CRISPR Therapeutics (CRSP 1.05%) and Bluebird Bio (BLUE 10.04%) are at the forefront of developing gene therapies, yet the shares of both companies have underperformed the market over the last 12 months. Still, the pair will likely soon be locked in a head-to-head competition for the same markets, and the stakes are high.

So which would be the better growth stock to buy now?

The case for CRISPR Therapeutics

CRISPR Therapeutics doesn't have any approved treatments on the market yet, but that'll change soon enough, which is the crux of the thesis in favor of it being a great growth stock. Through its partnership with Vertex Pharmaceuticals, it's aiming to commercialize the gene therapy exa-cel, which was developed to provide a functional cure for both beta-thalassemia and sickle cell disease. The Food and Drug Administration (FDA) is already considering the pair's applications for both indications. The regulator will make its decision on the therapy as a sickle cell treatment in late Q4, and as a beta-thalassemia treatment at the end of Q1 2024.

Approval for exa-cel in either or both conditions would send this stock flying, and it would also enable CRISPR to start realizing revenue for the first time. Management thinks it could treat around 30,000 patients with exa-cel. Of course, it'll only get 40% of the total sales revenue (and it'll only be on the hook for 40% of the costs as well) as a result of its collaboration agreement with Vertex. Wall Street analysts estimate that it could bring in as much as $165 million in its next fiscal year as a result -- not a terribly big difference from the $170 million in trailing 12-month revenue it derived from hitting its collaboration milestones. It will need to keep working to advance its other candidates through clinical trials. CRISPR currently has three oncology programs and two diabetes programs in early to mid-stage studies. It'll be a few years before those treatments have a shot at approval.

_EXERCISE TASKS_:
(1) Copy the passage on CRISPR Therapeutics and Bluebird Bio word for word from "CRISPR Therapeutics doesn't" to "of Q1 2024.".
(2) Write what comes next in the passage on CRISPR Therapeutics and Bluebird Bio, starting after its last sentence.

_ENTRIES PROVIDED_:
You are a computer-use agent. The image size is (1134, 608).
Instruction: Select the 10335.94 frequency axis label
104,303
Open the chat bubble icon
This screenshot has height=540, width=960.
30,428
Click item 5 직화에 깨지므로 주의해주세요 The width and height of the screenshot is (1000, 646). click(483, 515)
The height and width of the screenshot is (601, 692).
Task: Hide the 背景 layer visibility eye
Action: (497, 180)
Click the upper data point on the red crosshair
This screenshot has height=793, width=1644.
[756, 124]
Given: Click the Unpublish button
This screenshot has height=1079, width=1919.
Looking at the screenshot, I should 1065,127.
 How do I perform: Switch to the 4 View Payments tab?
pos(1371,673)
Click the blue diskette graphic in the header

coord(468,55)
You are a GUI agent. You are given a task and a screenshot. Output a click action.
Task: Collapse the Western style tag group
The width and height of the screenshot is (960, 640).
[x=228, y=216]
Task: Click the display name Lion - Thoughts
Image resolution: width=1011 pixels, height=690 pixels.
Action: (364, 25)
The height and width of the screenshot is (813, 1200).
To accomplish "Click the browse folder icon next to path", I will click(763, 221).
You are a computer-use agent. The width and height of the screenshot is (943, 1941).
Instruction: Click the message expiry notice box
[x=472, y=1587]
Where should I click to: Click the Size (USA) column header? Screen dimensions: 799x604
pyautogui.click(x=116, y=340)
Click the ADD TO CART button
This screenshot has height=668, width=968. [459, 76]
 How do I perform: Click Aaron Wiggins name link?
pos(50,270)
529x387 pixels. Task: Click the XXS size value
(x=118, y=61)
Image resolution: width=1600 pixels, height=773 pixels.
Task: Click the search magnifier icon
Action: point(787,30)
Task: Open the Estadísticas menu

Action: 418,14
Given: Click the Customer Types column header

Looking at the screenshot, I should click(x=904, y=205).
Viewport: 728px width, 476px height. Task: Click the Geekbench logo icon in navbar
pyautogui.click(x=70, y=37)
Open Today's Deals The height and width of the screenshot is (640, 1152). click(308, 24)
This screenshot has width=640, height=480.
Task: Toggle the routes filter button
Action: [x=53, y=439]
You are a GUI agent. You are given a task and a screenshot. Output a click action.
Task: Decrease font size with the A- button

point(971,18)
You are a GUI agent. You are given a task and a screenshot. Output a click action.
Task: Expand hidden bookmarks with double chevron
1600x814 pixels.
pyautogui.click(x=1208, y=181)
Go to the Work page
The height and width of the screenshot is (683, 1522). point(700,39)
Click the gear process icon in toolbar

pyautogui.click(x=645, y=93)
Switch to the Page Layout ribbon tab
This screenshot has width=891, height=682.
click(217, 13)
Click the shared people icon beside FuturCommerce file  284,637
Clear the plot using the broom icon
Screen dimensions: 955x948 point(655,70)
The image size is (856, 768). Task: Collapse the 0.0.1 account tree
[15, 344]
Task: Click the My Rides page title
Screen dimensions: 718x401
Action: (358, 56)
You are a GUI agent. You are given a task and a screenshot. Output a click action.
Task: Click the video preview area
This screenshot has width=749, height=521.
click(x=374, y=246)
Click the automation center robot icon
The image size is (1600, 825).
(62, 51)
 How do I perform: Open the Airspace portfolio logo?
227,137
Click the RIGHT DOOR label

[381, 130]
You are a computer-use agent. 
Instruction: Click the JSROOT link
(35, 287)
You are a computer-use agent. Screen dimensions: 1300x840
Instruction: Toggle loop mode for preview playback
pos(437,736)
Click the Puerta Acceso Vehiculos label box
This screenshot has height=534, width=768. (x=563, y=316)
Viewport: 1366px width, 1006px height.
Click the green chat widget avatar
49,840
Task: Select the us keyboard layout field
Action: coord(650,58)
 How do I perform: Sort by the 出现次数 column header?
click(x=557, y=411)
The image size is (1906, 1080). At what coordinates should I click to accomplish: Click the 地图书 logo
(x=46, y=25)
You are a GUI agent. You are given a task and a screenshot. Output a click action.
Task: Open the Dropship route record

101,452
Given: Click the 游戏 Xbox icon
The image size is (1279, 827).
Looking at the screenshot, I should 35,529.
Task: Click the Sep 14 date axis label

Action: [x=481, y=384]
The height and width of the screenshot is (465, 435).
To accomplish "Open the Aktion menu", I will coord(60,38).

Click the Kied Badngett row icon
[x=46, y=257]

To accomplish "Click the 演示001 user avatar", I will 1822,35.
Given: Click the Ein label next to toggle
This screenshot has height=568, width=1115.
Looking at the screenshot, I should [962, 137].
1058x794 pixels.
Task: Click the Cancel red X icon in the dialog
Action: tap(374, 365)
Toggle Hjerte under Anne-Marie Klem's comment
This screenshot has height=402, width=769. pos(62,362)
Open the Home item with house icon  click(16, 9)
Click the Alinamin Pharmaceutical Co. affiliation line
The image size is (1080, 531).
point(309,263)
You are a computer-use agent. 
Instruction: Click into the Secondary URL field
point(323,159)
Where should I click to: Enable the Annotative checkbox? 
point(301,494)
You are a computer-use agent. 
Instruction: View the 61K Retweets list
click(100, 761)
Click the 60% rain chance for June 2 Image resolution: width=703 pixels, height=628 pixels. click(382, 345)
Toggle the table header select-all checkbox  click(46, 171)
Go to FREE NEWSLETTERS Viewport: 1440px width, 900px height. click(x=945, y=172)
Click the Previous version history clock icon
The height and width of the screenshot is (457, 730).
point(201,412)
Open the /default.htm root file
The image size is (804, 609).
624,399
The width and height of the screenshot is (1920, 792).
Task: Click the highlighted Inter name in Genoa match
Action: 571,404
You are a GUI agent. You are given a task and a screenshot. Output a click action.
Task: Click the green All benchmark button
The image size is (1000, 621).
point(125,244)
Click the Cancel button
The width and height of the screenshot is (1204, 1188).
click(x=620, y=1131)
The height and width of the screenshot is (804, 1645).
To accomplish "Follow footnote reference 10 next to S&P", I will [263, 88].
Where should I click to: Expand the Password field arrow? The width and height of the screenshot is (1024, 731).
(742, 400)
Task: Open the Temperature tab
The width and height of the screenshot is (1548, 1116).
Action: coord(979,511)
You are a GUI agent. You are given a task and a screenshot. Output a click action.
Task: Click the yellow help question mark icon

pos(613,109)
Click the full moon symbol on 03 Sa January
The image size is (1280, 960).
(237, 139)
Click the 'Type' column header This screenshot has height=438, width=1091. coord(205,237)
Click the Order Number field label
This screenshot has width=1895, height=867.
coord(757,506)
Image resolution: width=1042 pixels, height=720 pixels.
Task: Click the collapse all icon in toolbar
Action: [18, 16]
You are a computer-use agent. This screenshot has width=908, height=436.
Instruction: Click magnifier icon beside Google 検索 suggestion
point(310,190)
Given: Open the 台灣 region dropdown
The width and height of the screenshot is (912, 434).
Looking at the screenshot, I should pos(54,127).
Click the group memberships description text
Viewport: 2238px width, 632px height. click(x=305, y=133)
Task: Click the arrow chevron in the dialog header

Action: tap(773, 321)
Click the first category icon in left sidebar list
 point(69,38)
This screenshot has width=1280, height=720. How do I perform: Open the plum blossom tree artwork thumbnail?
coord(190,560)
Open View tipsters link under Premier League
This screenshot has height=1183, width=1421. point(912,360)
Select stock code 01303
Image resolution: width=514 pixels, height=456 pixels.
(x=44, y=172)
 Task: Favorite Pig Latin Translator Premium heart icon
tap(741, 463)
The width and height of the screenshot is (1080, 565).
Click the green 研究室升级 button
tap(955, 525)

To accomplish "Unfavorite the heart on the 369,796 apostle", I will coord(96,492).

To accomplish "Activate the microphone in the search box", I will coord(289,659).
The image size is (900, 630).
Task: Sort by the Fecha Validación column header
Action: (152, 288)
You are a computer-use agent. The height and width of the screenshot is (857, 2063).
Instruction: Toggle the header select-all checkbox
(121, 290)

_RESULTS FOR EACH TASK_:
(1)
CRISPR Therapeutics doesn't have any approved treatments on the market yet, but that'll change soon enough, which is the crux of the thesis in favor of it being a great growth stock. Through its partnership with Vertex Pharmaceuticals, it's aiming to commercialize the gene therapy exa-cel, which was developed to provide a functional cure for both beta-thalassemia and sickle cell disease. The Food and Drug Administration (FDA) is already considering the pair's applications for both indications. The regulator will make its decision on the therapy as a sickle cell treatment in late Q4, and as a beta-thalassemia treatment at the end of Q1 2024.

(2)
Critically, CRISPR Therapeutics isn't under financial pressure to get exa-cel out the door, nor is it on a tight schedule to commercialize its other projects. It has more than $1.7 billion in cash, equivalents, and short-term investments on its books, but its operating expenses were $563 million over the trailing 12 months. That means it has enough of a cushion to cover at least three years of expenses, taking its cash runway into the middle of 2026. It won't need to take out any new debt to get exa-cel out the door if it gets approved, and even if regulators have issues with the applications that they ask the companies to address, CRISPR Therapeutics won't have any trouble paying for additional clinical trials. 

For a biotech, CRISPR's position going into its first attempt at commercializing a therapy is strong. And that's likely to help it to grow rapidly and without major constraints in the likely event that it succeeds with regulators in the coming months.

Can Bluebird Bio make a turnaround? 

Bluebird's situation is considerably different from CRISPR's because it already has a pair of therapies on the market, and it might soon have another. It sells Skysona, which is approved to treat cerebral adrenoleukodystrophy in young boys, and Zynteglo, which is approved to treat beta-thalassemia. Both medicines were approved roughly a year ago, but the company still isn't profitable.

Its sickle cell disease therapy candidate, lovo-cel, could get approved by regulators by the end of this year, just a few weeks after CRISPR's exa-cel. That means while Bluebird has a first-mover advantage in penetrating the beta-thalassemia market, it'll be on even footing with its peer when it comes to sickle cell disease.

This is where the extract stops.